加入3倍体积的Buffer QG到1体积的凝胶中。(100 mg大约等于100uL)
将离心管放入 50℃金属浴中，直到凝胶完全解。(此时溶液的颜色应变为黄色)
向离心管加入一个凝胶体积的异丙醇，上下翻转离心管，使液体混匀。
为了结合DNA，将上述样品加到柱子中，12000 rpm 离心1min。【如果离心管内液体体积较多，可以在同一个柱子中多次重复加样，离心回收DNA，以提高单管的DNA浓度】
弃废液，向柱子中加入 500 uL Buffer QG，12000rpm 离心1min。
为了洗柱子，弃废液，再向柱子加入 750 L Buffer PE，12000 pm 离心 1 min。
弃废液，12000rpm 空离 1min。
将收集管换成1.5 mL离心管（用剪刀减去耳朵），加入30-50 uL Buffer EB 或水洗脱DNA(注意EB 加到滤膜上)，室温静置 1min 后，12000rpm 离心1min。
使用Nano Drop 系统测量回收产物浓度，注意使用相应的溶液做 Blank。

4、Gibson连接

提前打一盆冰，或准备冰盒。将金属浴提前加热至50℃。
取出一管2X Gibson Assembly Master Mix (10 μL) 置于冰上融化，在冰上加入计算好的载体和插入片段的DNA混合物，用ddH2O补至20μL【也可以用10μL体系】。
载体推荐50-100ng。插入片段：载体片段的摩尔数是2：1。详见https://nebuilderv1.neb.com/media/manualE2611.pdf
Gibson克隆所需DNA量的计算工具：https://www.takarabio.com/learning-centers/cloning/primer-design-and-other-tools/in-fusion-molar-ratio-calculator换算公式：pmols = (weight in ng) x 1,000 / (base pairs x 650 daltons)

成分

体积

Gibson Assembly Master Mix (2X)

10 μL

载体片段

117 ng（0.03pmol） = 4 μL

Hpd基因片段（摩尔数是载体2倍）

51 ng（0.06pmol）= 2.5 μL

T2A-GFP基因片段（摩尔数是载体2倍）

32 ng（0.06pmol） = 1 μL（先提前1：3稀释）

ddH2O

up to 20 μL

加完DNA混合物之后，立刻用移液器轻轻吹打5-10次，随即将反应液放入50℃恒温金属浴中，孵育60分钟。
到时间后，及时将反应液取出置于冰上，用于转化感受态细胞；也可暂时保存在-20℃冰箱。

5、琼脂糖电泳与DNA回收（可省略）

电泳查看重组质粒的条带位置（可省略）；
将Gibson连接产物收集至EP管，纯化回收，检测DNA浓度（可省略）；

第2天：质粒转化

将金属浴预热至42℃
取LB固体平板（加抗生素），吸取500μ的LB液体培养基（不加抗生素）至EP管，烘箱37℃预热
从-80冰箱取一管Top10/DH5α感受态细胞（一管100μL，一般一个质粒30-50μL够了），在冰上解冻
测量质粒DNA浓度，取1ng DNA（1μL），加入100μL感受态细胞中，轻弹管壁，冰上放置30min（不要吹打）
感受态细胞42℃热激1min
冰上孵育2min
向管内加入500μL预热的不含抗生素的LB液体培养基，吹打混匀
将管子置于孔板上，37℃，225rpm摇菌1h
5000rpm离心1min，弃去上清，用100μL培养基重悬
在LB固体平板【再三确认载体抗性！

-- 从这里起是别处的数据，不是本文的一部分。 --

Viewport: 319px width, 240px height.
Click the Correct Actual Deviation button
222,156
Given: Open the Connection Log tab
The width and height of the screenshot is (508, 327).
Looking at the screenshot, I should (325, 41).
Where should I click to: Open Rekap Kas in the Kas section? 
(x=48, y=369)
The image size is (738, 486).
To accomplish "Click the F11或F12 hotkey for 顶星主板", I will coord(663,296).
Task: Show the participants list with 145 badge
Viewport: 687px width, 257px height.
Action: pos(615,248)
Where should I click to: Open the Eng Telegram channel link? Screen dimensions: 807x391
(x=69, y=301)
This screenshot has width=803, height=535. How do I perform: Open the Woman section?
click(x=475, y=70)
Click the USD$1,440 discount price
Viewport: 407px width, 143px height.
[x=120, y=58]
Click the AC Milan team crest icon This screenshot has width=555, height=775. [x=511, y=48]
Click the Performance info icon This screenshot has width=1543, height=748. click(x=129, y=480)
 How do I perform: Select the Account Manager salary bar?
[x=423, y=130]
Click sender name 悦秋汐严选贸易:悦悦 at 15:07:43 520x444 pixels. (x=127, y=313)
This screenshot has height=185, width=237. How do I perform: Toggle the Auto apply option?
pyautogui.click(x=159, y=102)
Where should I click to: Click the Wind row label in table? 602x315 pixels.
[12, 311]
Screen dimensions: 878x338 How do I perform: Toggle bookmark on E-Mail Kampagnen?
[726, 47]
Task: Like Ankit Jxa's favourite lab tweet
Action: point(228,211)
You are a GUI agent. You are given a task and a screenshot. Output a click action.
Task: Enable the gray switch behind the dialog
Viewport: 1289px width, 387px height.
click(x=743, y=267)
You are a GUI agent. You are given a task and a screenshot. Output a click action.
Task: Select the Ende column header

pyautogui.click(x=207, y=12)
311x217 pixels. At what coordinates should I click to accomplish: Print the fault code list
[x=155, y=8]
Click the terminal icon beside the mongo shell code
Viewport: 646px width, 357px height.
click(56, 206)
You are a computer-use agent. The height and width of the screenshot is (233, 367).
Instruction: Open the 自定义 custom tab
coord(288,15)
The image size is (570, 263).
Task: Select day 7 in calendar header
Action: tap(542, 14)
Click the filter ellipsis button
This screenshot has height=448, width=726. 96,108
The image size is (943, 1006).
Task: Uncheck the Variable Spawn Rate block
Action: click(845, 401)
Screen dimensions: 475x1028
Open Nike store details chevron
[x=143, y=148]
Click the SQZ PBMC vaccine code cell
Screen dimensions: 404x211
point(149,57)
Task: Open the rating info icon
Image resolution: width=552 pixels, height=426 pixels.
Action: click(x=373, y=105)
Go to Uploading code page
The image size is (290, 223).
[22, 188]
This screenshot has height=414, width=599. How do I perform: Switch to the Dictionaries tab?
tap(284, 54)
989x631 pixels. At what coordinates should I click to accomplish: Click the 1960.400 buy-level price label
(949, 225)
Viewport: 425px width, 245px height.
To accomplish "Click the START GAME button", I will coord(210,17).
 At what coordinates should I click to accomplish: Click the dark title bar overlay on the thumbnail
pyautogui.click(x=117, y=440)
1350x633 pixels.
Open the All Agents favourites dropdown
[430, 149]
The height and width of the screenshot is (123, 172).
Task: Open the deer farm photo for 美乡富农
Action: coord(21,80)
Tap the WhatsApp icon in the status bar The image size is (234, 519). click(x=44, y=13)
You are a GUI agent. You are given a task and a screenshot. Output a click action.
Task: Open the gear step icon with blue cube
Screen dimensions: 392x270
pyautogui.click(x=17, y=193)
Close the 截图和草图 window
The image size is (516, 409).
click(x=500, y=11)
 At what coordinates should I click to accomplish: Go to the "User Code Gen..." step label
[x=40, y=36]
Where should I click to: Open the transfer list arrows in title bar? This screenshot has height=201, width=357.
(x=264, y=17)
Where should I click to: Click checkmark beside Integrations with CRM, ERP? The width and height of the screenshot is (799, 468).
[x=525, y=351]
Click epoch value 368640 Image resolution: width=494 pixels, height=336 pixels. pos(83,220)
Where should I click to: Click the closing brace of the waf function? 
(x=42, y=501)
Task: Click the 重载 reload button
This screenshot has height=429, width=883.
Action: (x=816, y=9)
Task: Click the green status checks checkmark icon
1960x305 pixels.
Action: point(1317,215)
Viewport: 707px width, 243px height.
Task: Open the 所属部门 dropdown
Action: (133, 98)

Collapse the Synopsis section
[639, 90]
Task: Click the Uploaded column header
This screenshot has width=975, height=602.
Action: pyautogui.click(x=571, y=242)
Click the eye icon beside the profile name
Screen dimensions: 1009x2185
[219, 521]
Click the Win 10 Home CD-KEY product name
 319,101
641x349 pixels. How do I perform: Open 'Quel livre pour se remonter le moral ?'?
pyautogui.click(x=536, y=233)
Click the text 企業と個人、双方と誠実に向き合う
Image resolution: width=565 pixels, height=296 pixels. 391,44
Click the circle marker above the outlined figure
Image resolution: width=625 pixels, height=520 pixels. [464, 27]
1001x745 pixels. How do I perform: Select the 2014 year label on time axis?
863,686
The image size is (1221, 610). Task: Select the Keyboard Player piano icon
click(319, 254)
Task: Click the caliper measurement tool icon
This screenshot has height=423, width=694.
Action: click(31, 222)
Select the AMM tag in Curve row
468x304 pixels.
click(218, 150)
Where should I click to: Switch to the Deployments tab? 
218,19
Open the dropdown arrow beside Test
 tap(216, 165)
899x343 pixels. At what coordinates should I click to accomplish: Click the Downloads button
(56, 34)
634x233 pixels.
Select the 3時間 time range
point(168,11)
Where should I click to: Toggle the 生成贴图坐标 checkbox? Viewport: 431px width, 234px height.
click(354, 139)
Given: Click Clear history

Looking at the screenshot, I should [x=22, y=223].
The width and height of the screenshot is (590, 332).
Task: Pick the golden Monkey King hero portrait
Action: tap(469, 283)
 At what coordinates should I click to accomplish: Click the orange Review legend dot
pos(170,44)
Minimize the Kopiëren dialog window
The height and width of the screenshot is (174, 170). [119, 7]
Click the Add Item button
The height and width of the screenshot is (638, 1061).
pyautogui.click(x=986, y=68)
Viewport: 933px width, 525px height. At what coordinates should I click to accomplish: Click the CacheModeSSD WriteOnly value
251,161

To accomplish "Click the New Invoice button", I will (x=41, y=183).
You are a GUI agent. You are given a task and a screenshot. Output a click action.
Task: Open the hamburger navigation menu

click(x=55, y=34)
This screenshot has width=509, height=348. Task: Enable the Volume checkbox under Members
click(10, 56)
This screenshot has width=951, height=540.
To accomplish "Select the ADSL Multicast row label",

！！】内加入重悬的菌液，用涂布棒涂布，室温放置2min，使其充分吸收
待菌液吸收，倒置平板，37℃培养16h，可放置于4℃保存。

第3天：挑单克隆、扩增

生物安全柜内、酒精灯旁，准备10个离心管（15mL离心管+5毫升培养基），每管加一定量抗生素（如5mL培养基加5μL的1000X氨苄青霉素）；
酒精灯旁，用加样枪挑菌落，选择200μL黄枪头，挑完直接把抢头打进管子里。 37℃温箱内固定在摇床上，盖子不能盖紧，220rpm振摇过夜【16个小时】。
第二天培养基变得混浊，说明细菌生长良好。

第4天：质粒小提、酶切、跑胶、送测序

【质粒小提：Forgene General Mini Kit】（可省略，直接送测序）

每管吸取1mL培养基，取 1-5ml 培养 16-20hr 的菌液，加入离心管中，12,000rpm(~13,400 ×g)离心 1min，尽量吸净残留上清
向留有菌体沉淀的离心管中加入 250μl Buffer S1，用移液器或涡旋振荡器彻底悬浮细菌沉淀，彻底悬浮细菌沉淀，直到看不见细菌团块
向离心管中加入 250μl Buffer S2，轻柔地上下翻转 6-8 次使菌体充分裂解直到溶液呈均一胶冻状。
向离心管中加入 350μl Buffer S3，立即上下颠倒 6-8 次，充分混匀，此时将出现白色絮状沉淀。 12,000rpm(~13,400 ×g)离心 10min。
将上清液小心转移到离心柱中(DNA-Only Column)，12,000rpm(~13,400 ×g) 离心 1min，弃掉收集管中的废液。
向离心柱中加入 500μl Buffer PW，3,000rpm(~900 ×g) 低速离心 1min。弃掉收集管中的废液。
向离心柱中加入 700μl Buffer WB2(请再次检查 Buffer WB2 是否已添加了无水乙醇)， 12,000rpm(~13,400 ×g)离心 1min，弃掉收集管中的废液。
重复上步骤一次。
将离心柱放回收集管中，12,000rpm(~13,400×g)空管离心 2min，去掉离心柱中残余的 Buffer WB2。
将离心柱放到一个干净离心管【带旋盖的离心管】中，向硅胶膜中间位置滴加 50-200μl Buffer EB(切勿将洗脱液添加到压圈上，否则会损失较大体积的洗脱液)，室温放置 2min。12,000 rpm (~13,400 ×g )离心 1min 收集 DNA 溶液。
NanoDrop测量DNA浓度，以Buffer EB作为blank。

【酶切线性化+琼脂糖电泳】（可省略，直接送测序）

用单/双酶切割载体，体系如下

成分

存放位置

体积

10X CutSmart Buffer (NEB)

927 -20冰箱橙色盒

5μL

EcoRI Enzyme

927 -20冰箱橙色盒

2.5μL

NotI/BsmI Enzyme

927 -20冰箱橙色盒

2.5μL

DNA template （小提得到的质粒）

5μg (33 μL)

ddH2O

7 μL (up to 50 μL)

37℃反应2-5h，反应完毕后直接进行琼脂糖电泳，观察条带数量

【测序】

如条带位置正确，将小提得到的质粒送测序，引物尽量设计在片段相连区前200-300bp，这样可以同时观察3个片段的连接情况；
如测序结果无误，则可以进行质粒中提或大提，制备慢病毒。